DAR is an organization created 14 years ago with the objective of promoting governance in the Peruvian Amazon focused primarily on the rights of indigenous peoples: the right to prior consultation, citizen participation, the right to territory. DAR also works to improve the environmental management of oil, hydroelectric and energy projects and mega-projects in the Amazon territory.
Peru passed a law on prior, free and informed consultation of indigenous or ethnic peoples in 2011, recognized by ILO Convention 169. This law obliges the State to consult indigenous populations when an industrial project could affect their rights. According to Peruvian civil society organizations, the application of this law poses many problems. It is not applied for all the projects for which it should be. When it is applied, it concerns secondary elements. Indigenous populations are often insufficiently informed. And limits are placed by the state on the communities that fall within the meaning of “indigenous population” or not.
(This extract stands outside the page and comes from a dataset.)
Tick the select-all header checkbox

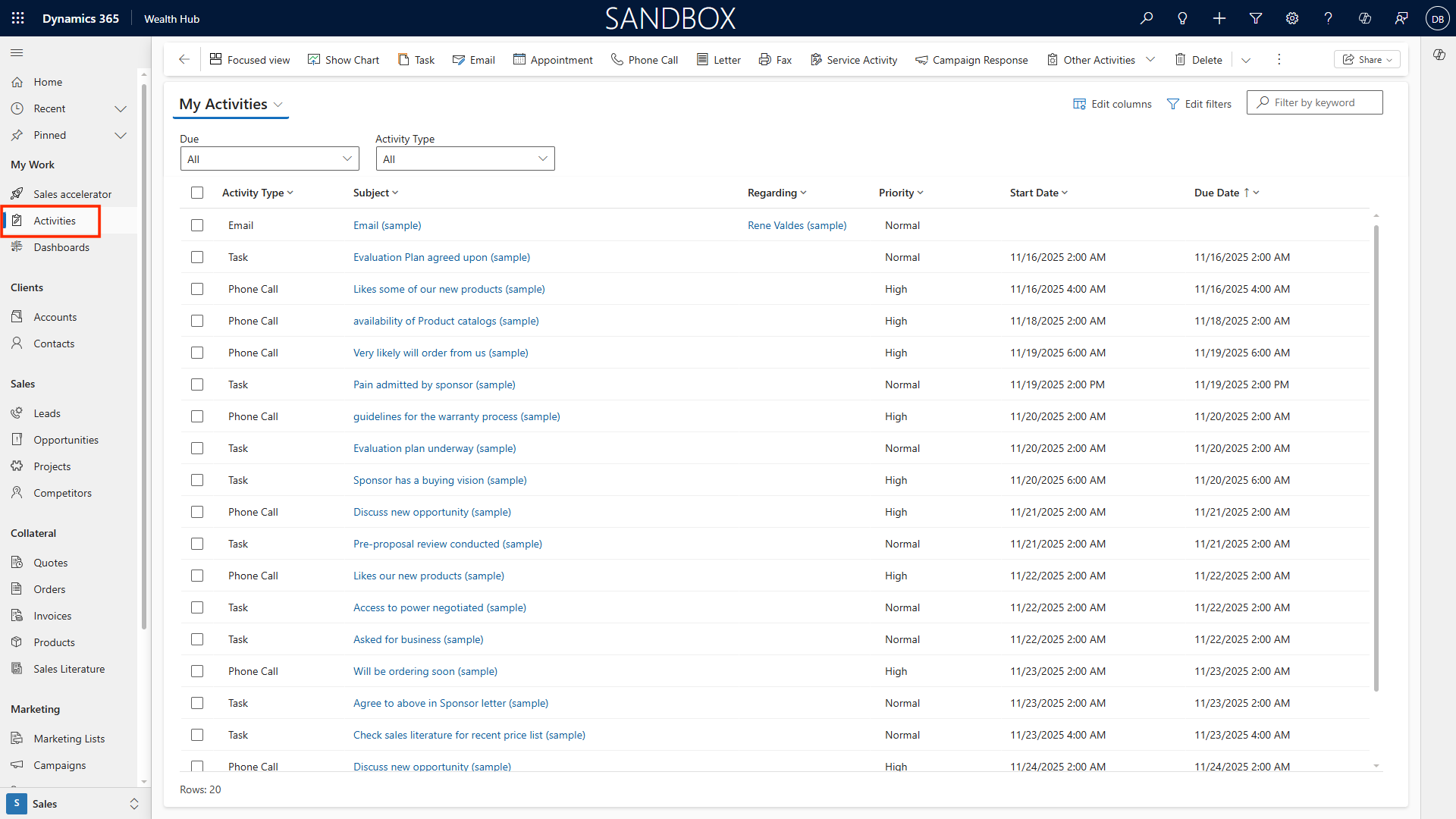[x=197, y=193]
For Vanessa, the most important thing, when we talk about power, is to count on informed citizens, capable of making a decision at the appropriate times so that their opinions weigh in negotiations with the government. And the intercultural dimension must absolutely be taken into account in decision-making processes. According to Vanessa, the Peruvian government sees access to information as a formality and not as a human right. Some declines have been noted in Peru at this level in recent years.